In the case of termination of a definite term contract before completion of the agreed term, the employee must bear the return expenses provided the contract provides so.

However, as your term of contract is two years and you are terminating the contract along with its completion, you are entitled for repatriation cost. Payment of leave travel fare without actual travel will be subject to terms of employment.

 

Sponsorship change right

Q: I first came to Doha on a business visit four years ago. After being offered a job by a company, I changed my business visit visa to work residence under my employer’s sponsorship. Is there any clause in Qatar’s Labour Laws to get a release from my current employer now?

SH, Doha

 

A: Except for reasons provided under Article 12 of the Sponsorship Laws, transfer of employment or grant of no objection is not a matter of right. Under Article 12, appropriate authority may transfer sponsorship temporarily if there is a legal dispute between the sponsor and the expatriate worker.
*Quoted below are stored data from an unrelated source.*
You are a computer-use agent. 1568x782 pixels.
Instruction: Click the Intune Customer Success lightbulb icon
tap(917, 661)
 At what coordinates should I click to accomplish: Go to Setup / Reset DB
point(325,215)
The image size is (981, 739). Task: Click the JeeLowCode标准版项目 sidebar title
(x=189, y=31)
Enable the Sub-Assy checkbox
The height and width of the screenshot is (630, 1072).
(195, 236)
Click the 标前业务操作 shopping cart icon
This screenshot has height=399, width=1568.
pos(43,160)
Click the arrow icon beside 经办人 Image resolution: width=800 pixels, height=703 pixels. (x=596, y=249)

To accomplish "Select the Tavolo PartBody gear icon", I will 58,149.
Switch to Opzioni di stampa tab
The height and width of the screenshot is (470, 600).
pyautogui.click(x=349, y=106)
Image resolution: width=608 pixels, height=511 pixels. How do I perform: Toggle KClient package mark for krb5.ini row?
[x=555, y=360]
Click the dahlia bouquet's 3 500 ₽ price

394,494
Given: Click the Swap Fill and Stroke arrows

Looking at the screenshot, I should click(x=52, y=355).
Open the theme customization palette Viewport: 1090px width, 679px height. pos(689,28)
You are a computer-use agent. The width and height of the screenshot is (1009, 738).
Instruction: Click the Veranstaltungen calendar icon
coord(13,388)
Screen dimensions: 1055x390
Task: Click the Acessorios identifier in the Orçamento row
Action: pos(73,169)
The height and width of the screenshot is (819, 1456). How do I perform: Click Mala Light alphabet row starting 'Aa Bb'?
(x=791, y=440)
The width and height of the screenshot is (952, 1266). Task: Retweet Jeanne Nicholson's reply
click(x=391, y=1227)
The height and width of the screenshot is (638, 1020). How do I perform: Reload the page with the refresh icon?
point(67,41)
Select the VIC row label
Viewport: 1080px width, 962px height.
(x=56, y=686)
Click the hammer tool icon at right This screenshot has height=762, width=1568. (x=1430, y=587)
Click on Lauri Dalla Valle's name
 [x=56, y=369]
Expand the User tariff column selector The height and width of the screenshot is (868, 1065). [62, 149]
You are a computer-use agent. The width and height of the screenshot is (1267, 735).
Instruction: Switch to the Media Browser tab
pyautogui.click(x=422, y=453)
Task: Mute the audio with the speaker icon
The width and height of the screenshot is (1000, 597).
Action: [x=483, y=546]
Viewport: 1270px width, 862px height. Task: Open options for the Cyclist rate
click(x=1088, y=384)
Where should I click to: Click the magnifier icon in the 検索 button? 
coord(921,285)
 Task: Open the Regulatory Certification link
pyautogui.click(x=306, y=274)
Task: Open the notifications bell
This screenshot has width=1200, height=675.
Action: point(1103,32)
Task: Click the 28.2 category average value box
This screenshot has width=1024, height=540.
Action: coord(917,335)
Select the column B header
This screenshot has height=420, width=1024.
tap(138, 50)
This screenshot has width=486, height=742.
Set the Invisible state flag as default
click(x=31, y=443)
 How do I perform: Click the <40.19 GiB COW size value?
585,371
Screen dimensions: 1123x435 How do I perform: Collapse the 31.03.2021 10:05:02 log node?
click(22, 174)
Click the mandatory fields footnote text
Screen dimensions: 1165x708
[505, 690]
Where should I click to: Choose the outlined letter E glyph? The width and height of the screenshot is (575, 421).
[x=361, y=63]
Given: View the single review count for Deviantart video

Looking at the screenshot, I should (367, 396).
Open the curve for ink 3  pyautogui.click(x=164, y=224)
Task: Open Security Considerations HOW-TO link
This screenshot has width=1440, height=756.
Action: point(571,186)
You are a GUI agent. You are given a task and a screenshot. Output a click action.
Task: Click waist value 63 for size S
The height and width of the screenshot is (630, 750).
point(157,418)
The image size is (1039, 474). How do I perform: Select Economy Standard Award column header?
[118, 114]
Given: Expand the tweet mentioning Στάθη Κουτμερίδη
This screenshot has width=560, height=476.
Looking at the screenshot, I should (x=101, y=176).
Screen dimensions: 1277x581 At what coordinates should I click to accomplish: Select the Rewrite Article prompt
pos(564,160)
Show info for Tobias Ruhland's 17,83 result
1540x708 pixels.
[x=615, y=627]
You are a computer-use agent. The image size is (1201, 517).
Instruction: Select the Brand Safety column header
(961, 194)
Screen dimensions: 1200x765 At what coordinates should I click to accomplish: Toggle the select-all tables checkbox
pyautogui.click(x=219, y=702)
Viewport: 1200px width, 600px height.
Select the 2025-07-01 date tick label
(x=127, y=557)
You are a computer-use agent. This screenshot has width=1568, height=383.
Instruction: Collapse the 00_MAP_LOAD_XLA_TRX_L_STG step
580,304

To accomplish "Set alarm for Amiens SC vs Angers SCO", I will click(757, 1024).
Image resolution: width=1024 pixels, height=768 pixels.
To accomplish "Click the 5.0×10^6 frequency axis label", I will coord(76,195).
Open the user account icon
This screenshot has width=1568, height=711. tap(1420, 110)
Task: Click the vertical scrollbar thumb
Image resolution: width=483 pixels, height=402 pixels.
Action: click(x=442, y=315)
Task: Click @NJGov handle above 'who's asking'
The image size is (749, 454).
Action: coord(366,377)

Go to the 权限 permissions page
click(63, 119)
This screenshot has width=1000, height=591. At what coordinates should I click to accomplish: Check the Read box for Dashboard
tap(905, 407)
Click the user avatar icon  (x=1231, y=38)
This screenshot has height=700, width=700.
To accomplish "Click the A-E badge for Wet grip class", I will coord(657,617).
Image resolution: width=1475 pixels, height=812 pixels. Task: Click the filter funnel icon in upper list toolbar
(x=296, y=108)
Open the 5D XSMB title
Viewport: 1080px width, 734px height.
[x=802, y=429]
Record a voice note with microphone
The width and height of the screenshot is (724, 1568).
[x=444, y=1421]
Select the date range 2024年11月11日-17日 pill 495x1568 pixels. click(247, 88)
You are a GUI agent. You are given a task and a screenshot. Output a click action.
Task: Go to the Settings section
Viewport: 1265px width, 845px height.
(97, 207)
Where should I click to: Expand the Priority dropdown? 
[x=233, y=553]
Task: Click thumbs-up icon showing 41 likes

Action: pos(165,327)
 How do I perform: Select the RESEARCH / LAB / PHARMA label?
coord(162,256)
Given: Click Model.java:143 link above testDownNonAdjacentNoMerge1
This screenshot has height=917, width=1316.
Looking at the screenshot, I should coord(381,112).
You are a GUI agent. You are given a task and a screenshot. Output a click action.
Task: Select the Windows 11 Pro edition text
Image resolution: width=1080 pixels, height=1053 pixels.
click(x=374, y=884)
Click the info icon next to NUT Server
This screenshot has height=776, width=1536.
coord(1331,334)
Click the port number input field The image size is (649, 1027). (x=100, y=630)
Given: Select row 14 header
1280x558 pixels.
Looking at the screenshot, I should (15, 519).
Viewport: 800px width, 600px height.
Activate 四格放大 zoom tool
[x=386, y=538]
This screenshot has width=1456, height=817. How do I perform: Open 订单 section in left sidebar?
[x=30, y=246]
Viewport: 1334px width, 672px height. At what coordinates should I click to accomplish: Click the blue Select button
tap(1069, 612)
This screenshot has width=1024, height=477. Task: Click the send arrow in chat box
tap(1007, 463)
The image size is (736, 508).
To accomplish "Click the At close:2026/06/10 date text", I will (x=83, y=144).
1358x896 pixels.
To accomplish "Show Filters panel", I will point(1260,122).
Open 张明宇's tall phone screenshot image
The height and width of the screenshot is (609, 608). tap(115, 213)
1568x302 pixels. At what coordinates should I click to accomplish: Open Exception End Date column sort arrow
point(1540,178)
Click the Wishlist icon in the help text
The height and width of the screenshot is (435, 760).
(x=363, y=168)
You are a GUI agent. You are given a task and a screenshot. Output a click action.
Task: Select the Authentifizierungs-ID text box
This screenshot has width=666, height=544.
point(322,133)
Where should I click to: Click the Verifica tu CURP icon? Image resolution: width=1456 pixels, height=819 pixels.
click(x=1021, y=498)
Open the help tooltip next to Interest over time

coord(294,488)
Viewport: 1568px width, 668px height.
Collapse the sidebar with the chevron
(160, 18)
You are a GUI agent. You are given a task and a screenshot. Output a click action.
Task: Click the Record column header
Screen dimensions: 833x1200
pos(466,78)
In all other cases employer, at its discretion, should grant the permission. Qatar’s Labour Law does not provide any such right now.

 

Please send your questions by e-mail to: [email protected]

 

LEGAL SYSTEM IN QATAR

The third party holder is liable to restitute the benefits of the mortgaged property from the date he has been summoned either to pay or to abandon the property. If legal proceedings are abandoned within three years, he has only to account for the benefits as from the day that a new summons is served on him.

The third party holder has, against his preceding owner, a right of action for warranty to the extent that a successor in title has against the person from whom he has acquired the property.

The third party holder has also a right of action against the debtor for payment of any sums paid to him, for any reason whatsoever, in excess of the amount due by him in accordance with his title deed.

He is subrogated into the rights of the creditors discharged by him, particularly into the guarantees furnished by the debtor, but not into those furnished by a party other than the debtor. The third party holder is personally liable towards creditors for any deterioration caused to the immovable by his fault.

The mortgage is extinguished when the secured debt is extinguished. It is revived together with the debt if the cause by reason of which it was extinguished disappears without prejudice, however, to the rights acquired by a third party in good faith in the interval between the extinguishment of the right and its revival.

When the formalities of a purge are carried out, the mortgage is definitely extinguished even if the ownership of the third party holder who proceeded with the purge disappears for any cause whatsoever.

However, when the mortgaged property is sold by public auction as a result of compulsory expropriation proceedings taken against either the owner, the third party or the receiver to whom the abandoned property was delivered, the mortgage rights encumbering the property are extinguished by the deposit of the purchase price or by payment thereof to the inscribed creditors who, by virtue of their rank, are entitled to receive payment of their claims out of that price.

Pledge is a contract by which a person undertakes, as security for his debt or that of a third party, to hand over to the creditor or to a third person chosen by the parties, a thing over which he constitutes, in favour of the creditor, a real right, and by which the creditor is allowed to retain the thing pledged until repayment of the debt and to obtain payment of his claim out of the price of such thing, no matter in whose hands it may be, in preference to unsecured creditors and to creditors following him in rank.

According to Article 1129, only movables or immovable which can be sold independently by public auction may be the object of a pledge. A pledge extends to the accessories of the pledged property.

A thing may be pledged to secure several debts if the person who holds the thing accepts to possess it for the account of the creditors even if he is one of them.